··· Исходный текст

Страна де-факто разделена на сферы внешнего влияния между Россией, Ираном, Турцией и США.
Местная администрация в Африне и других районах на севере Сирии, находящихся под контролем Турции, поставлена в подчинение турецких органов власти приграничной провинции Хатай. Обширные территории к востоку от Евфрата (провинции Ракка, Дейр-эз-Зор) управляются системой местных советов, представляющих собой подвижную коалицию курдов и части арабских племен. Военное присутствие США хотя и ограничено по численности («наши триста спартанцев», как шутят американцы), но остается в пределах 1,5–2 тыс. человек, которые периодически подпадают под ротацию.
И, наконец, Идлиб. Астанинский переговорный формат (Россия, Турция и Иран) позволил Дамаску в период с 2017 по 2019 год вернуть контроль над тремя зонами деэскалации из четырех. Ценой этому стало превращение четвертой зоны (Идлиба) в укрепленный террористический очаг, куда стекались «непримиримые» боевики из других районов Сирии.

······

◆ **Задания**
1. Верните из текста о Сирии отрывок от слов «Местная администрация в» вплоть до слов «подпадают под ротацию.» включительно.
2. Назовите все государства, между которыми, согласно тексту о Сирии, страна де-факто разделена на сферы внешнего влияния.
3. Допишите, что идет дальше в тексте о Сирии, начав сразу после его последнего предложения.

··· Предоставленные материалы

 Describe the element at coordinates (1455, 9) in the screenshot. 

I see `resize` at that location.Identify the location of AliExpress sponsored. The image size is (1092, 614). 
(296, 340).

······

◆ **Ответы к заданиям**
1.
Местная администрация в Африне и других районах на севере Сирии, находящихся под контролем Турции, поставлена в подчинение турецких органов власти приграничной провинции Хатай. Обширные территории к востоку от Евфрата (провинции Ракка, Дейр-эз-Зор) управляются системой местных советов, представляющих собой подвижную коалицию курдов и части арабских племен. Военное присутствие США хотя и ограничено по численности («наши триста спартанцев», как шутят американцы), но остается в пределах 1,5–2 тыс. человек, которые периодически подпадают под ротацию.

2. Россия, Иран, Турция, США

3.
Последняя военная кампания в Идлибе показала пределы возможного, несмотря на тактические успехи, достигнутые при поддержке ВКС РФ.
Россия со своей стороны также достигла предела компромиссов на дипломатическом треке.
Обострение вокруг Идлиба в феврале показало, насколько разнятся интересы Москвы и Анкары — главных игроков, определяющих судьбу этой зоны деэскалации. Решимость России и сирийского режима уничтожить последний оплот международного терроризма столкнулась со стратегическими планами Турции завершить при помощи подконтрольных формирований антиасадовских боевиков создание на севере Сирии буферной зоны. Ее предназначение — обеспечить безопасность турецкой границы, создать достаточное пространство для переселения туда сирийских беженцев и получить козырь в политической игре. В итоге наступил момент, когда России и Турции нужно искать более далеко идущие компромиссы на базе общего видения будущего Сирии. Это непросто, учитывая сопротивление руководства Сирии к существенным реформам.
По мере деэскалации сирийского конфликта все более явным становится нежелание или неспособность властей в Дамаске наладить такую систему государственного управления, которая обеспечила бы условия для перехода от «военной экономики» к нормальным торгово-экономическим отношениям.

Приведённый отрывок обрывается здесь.